Des mesures législatives récentes, en particulier la loi Chevènement, permettent d'envisager la mise en place de systèmes de gouvernements métropolitains, sur la base des Communautés urbaines. Pouvez-vous expliquer quels sont les enjeux qui président à la constitution de pouvoirs locaux globaux au niveau des agglomérations ?

La France doit pouvoir s'appuyer sur un certain nombre de grandes villes et ne pas centraliser à Paris et dans la région Ile de France les centres de décision publics et privés, comme elle continue à le faire. Si la France veut développer de grandes métropoles, il faut que le pouvoir local ne soit pas dispersé mais organisé à la bonne échelle. C'est un enjeu politique considérable pour notre pays et c'est la raison pour laquelle la bataille de la décentralisation doit être menée de manière vigoureuse.
Il existe déjà un gouvernement métropolitain à l'échelle de la Communauté urbaine. S'il a d'abord été l'addition des politiques des différentes communes, il est depuis une dizaine d'années un vrai gouvernement métropolitain. Le gouvernement métropolitain a besoin d'être renforcé en même temps que doit être organisée une politique de délocalisation structurée à l'intérieur du territoire communautaire. A mon sens, il faut que la Communauté urbaine conserve les fonctions stratégiques (urbanisme, développement économique, grands équipements), mais délocalise les fonctions de proximité. Il faut donc rechercher une nouvelle répartition du travail entre les communes et la Communauté urbaine. S'il y a un certain nombre de services qui gagnent à être mutualisés dans une logique d'efficacité, par contre, un certain nombre d'activités de proximité peuvent être décidées à un niveau local. Bien entendu, ceci ne signifie pas qu'il faille laisser aux communes le soin de "gérer les balayeurs". La Communauté urbaine doit se déconcentrer sur l'ensemble du territoire communautaire, peut être autour de cinq ou six pôles. Les services déconcentrés pourraient alors travailler avec les maires des communes concernées. Par ailleurs, certaines activités pourraient éventuellement être données aux communes.

▸ TÂCHES PROPOSÉES:
1. Recopiez les enregistrements, consignes comprises, de la ligne qui contient « Image resolution: width=1490 » jusqu'à celle qui contient « I will point(1212,114). » incluse. Décalez de 11 chaque coordonnée donnée dans les réponses.
2. Prolongez le texte sur les gouvernements métropolitains au-delà de sa dernière phrase.
Le texte sur les gouvernements métropolitains n'a aucun lien avec les enregistrements.

▸ ENREGISTREMENTS:
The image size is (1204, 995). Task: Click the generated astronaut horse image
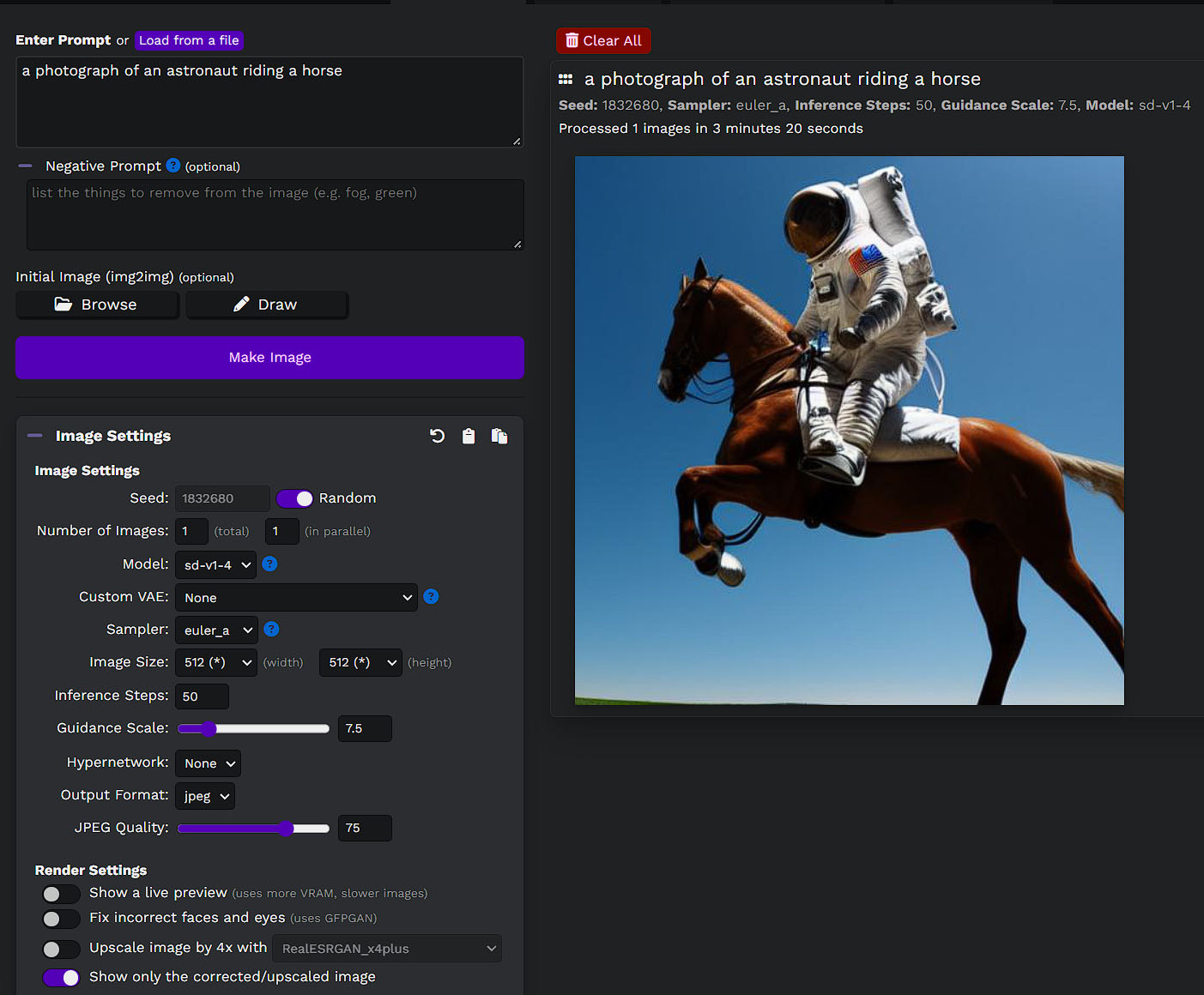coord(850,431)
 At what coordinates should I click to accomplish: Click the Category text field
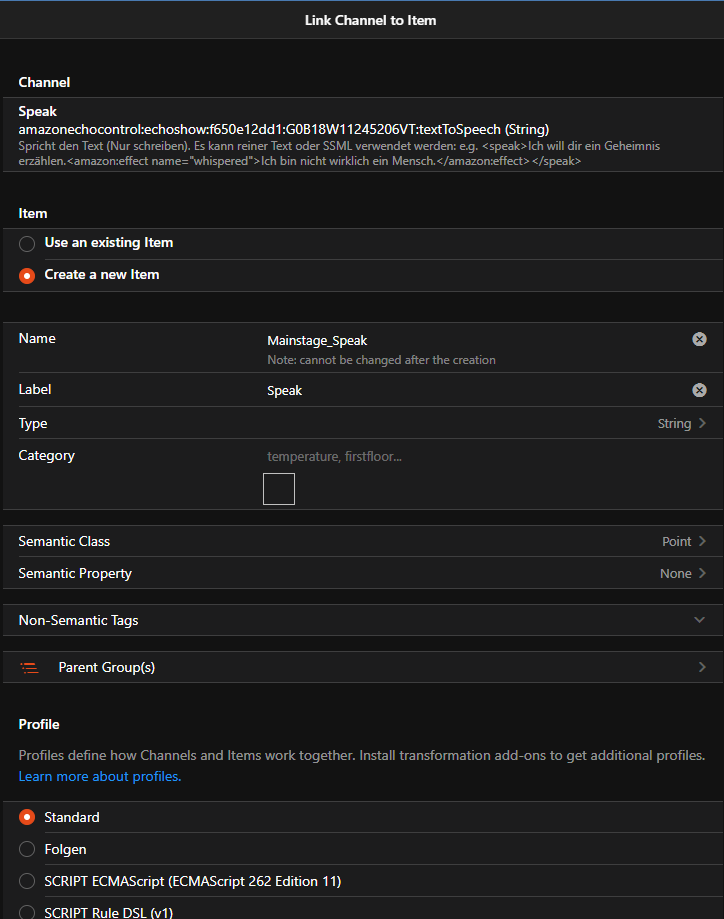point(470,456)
* * *
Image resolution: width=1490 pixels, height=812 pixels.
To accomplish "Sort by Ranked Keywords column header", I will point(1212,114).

▸ RÉPONSES PAR TÂCHE:
1.
Image resolution: width=1490 pixels, height=812 pixels.
To accomplish "Sort by Ranked Keywords column header", I will point(1223,125).

2.
 

Est-ce que la perspective de la constitution de gouvernements métropolitains ne va pas à l'encontre de la tradition étatique française, qui est à la fois centralisatrice, et repose sur les principes de l'unicité de la nation et du lien direct entre l'individu et l'Etat-nation ?

L'agglomération et la région sont les deux structures qui, à mon avis, doivent être renforcées. Je suis tout à fait partisan que l'on aille vers un système plus fédéral, que les régions notamment aient davantage de compétences, la capacité à expérimenter et à construire localement leur organisation, et peut être, à adapter les lois dans l'organisation du territoire comme cela a été proposé sans succès pour la Corse.
Cette bataille de la décentralisation, sa deuxième phase pourrait-on dire, est un grand enjeu. Si la France ne s'appuie pas sur ses grandes métropoles et ses grandes régions, elle s'affaiblit au niveau européen. 
Or, on constate pour toute une série de grandes décisions ayant trait à l'aménagement du territoire, que l'on reste dans l'esprit de la centralisation. L'affaire du troisième aéroport de la région parisienne est significative : au lieu de chercher à renforcer Saint Exupéry ou l'aéroport de Strasbourg, de Marseille, ou de Nantes, l'Etat décide de financer à hauteur de 5 ou 6 milliards d'euros un troisième aéroport. Le choix du TGV Paris Strasbourg va dans le même sens, et l'on peut penser que les investissements consentis auraient probablement été mieux affectés sur la liaison Lyon-Turin.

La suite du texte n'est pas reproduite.